For restaurant brands that operate a central kitchen or commissary model, the daily logistics of getting the right product to the right store in the right quantity is one of the most labor-intensive processes in the entire operation. And in most cases, it is also one of the least automated.
The workflow looks something like this: each store reviews what it needs for the week, submits an order to the commissary, someone at the commissary tallies up orders across all locations, production is planned based on those tallied numbers, and product is distributed. The process works. It has worked for years. But it depends on manual aggregation, manual communication, and manual adjustment at every step.
When any link in that chain breaks, whether it is a store manager who forgets to submit an order, a commissary team that misreads a tally, or a production run that does not account for a sudden demand shift at one location, the entire system feels it.
The Tally Problem
In a commissary model, the central kitchen needs to know the total demand across all stores before it can plan production. This means someone has to collect individual store orders, aggregate them into a production summary, and communicate that to the baking or cooking team.
For brands with three or four locations, this is manageable. For brands with six, ten, or twenty locations, each with different demand patterns and different order cadences, the aggregation process becomes a significant time sink. The person doing the tallying is usually a manager or owner who is also responsible for a dozen other things. The process is repeated weekly or even daily, and errors compound.
The underlying issue is that store-level demand and commissary-level production planning are disconnected systems. The stores know what they need based on their own experience, but that knowledge lives in spreadsheets, text messages, or verbal requests. The commissary knows what it can produce, but it does not have real-time visibility into what each store will actually sell. The gap between the two is filled by human judgment and manual arithmetic.
When Par Levels Hit a Ceiling
Many commissary-based brands start with par-level forecasting at the store level. Each store has a set number for each item: keep 10 bags of this, 5 trays of that. When inventory drops below par, the store orders more from the commissary.
This approach provides a baseline, but it has significant limitations. Pars are static. They do not adjust for a Tuesday versus a Saturday. They do not account for a holiday weekend, a new promotional item, or a seasonal shift in demand. And they tell the store what to have on the shelf, but they do not tell the commissary what to produce until the order comes in.
The next level of sophistication is demand-driven forecasting: using historical sales data at each store to predict what will be needed before the store even places an order. When a forecasting system can project that Store A will sell 45 egg tarts on Wednesday and Store B will sell 28, the commissary can begin production planning before a single order is submitted.
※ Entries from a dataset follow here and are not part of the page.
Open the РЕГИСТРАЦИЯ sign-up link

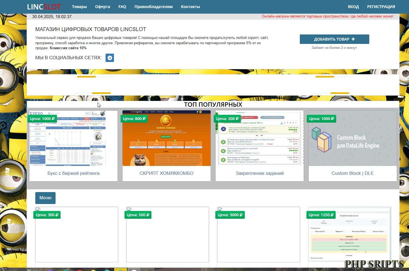[x=381, y=7]

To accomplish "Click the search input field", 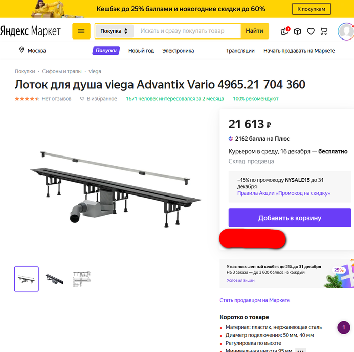I will (x=187, y=31).
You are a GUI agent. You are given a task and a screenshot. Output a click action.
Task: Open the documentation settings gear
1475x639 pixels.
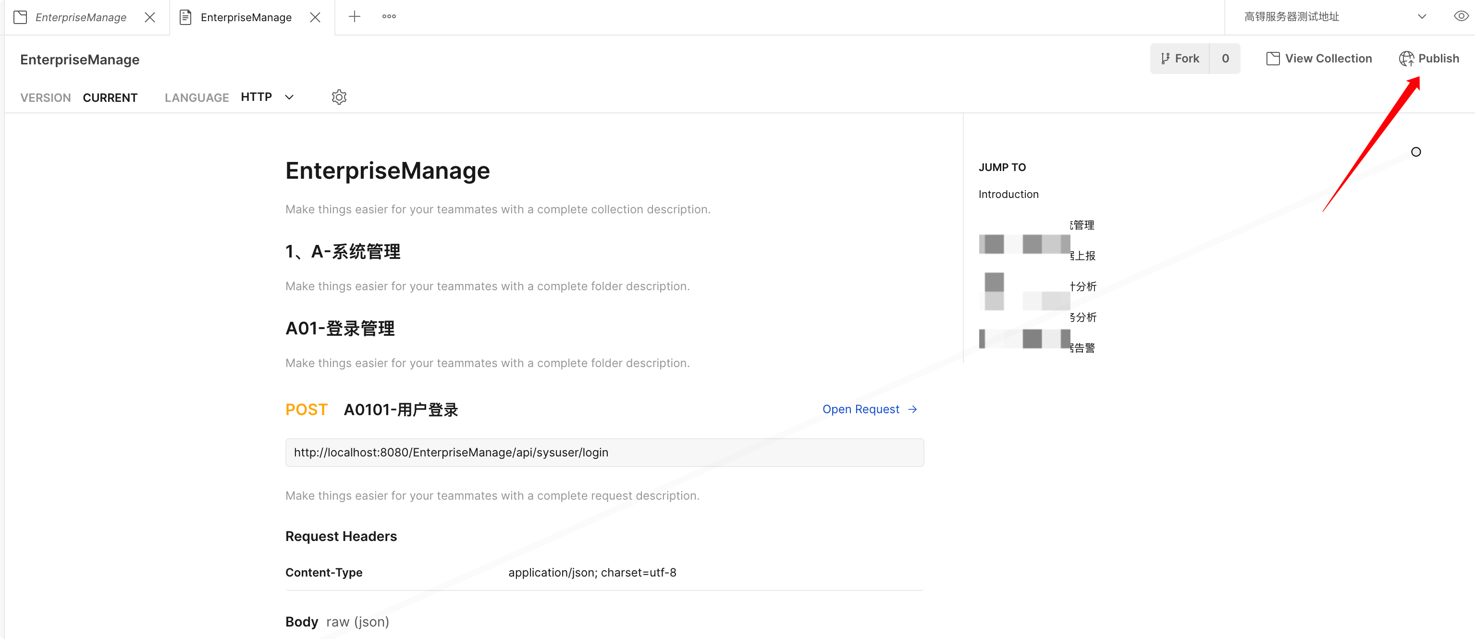coord(339,97)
This shift from reactive ordering to proactive production planning is where the most significant efficiency gains live. It reduces the manual tally process, shortens lead times, and gives the commissary team the ability to plan production runs based on aggregate demand across all locations rather than waiting for individual orders to trickle in.
Closing the Loop with Waste and On-Hand Data
One of the most common data gaps in commissary operations is the feedback loop between what was produced, what was sold, and what was wasted. Without this loop, the forecasting system is operating with an incomplete picture.
If a store receives 50 pineapple buns from the commissary, sells 35, and wastes 15, that waste needs to be visible in the data. Otherwise, the next forecast treats the store as having consumed all 50, and production creeps upward over time, creating a cycle of overproduction that nobody can trace back to its source.
Similarly, if a store is supposed to produce 14 of an item but only puts out 5 and holds the rest for the next day, the sales data shows a spike the following day that does not reflect actual demand. The forecasting model interprets this as a real demand increase and adjusts future projections upward. These operational inconsistencies at the store level create noise in the data that, if unaddressed, degrades forecast accuracy over time.
The solution is to capture waste and on-hand inventory data at the store level and feed it back into the forecasting system. This does not need to be complicated. It can be as simple as entering waste counts into the POS at the end of the night or logging on-hand inventory before closing. The key is that this data exists, is captured consistently, and flows back to inform both the store-level forecast and the commissary production plan.
From Store Forecasts to Ingredient-Level Ordering
The natural evolution of commissary forecasting goes beyond finished products. If the system knows how many egg tarts each store will sell, and it knows the recipe for egg tarts, it can calculate how much flour, how many eggs, and how much custard the commissary needs to produce the total volume across all locations.
This transforms ordering from a store-by-store guessing game into a centralized, ingredient-level procurement plan. The commissary can go to its suppliers with precise volume projections for the next week, the next month, or the next quarter. That visibility creates leverage in purchasing negotiations and reduces the risk of both over-ordering and emergency reorders.
For brands planning to scale, this kind of ingredient-level forecasting is not a luxury. It is the infrastructure that makes growth sustainable. Adding a new location to the commissary network should mean adding one more set of demand signals to the model, not adding one more manual tally to someone’s weekly workload.
Your commissary should know what to produce before your stores know what to order. That is the gap forecasting closes.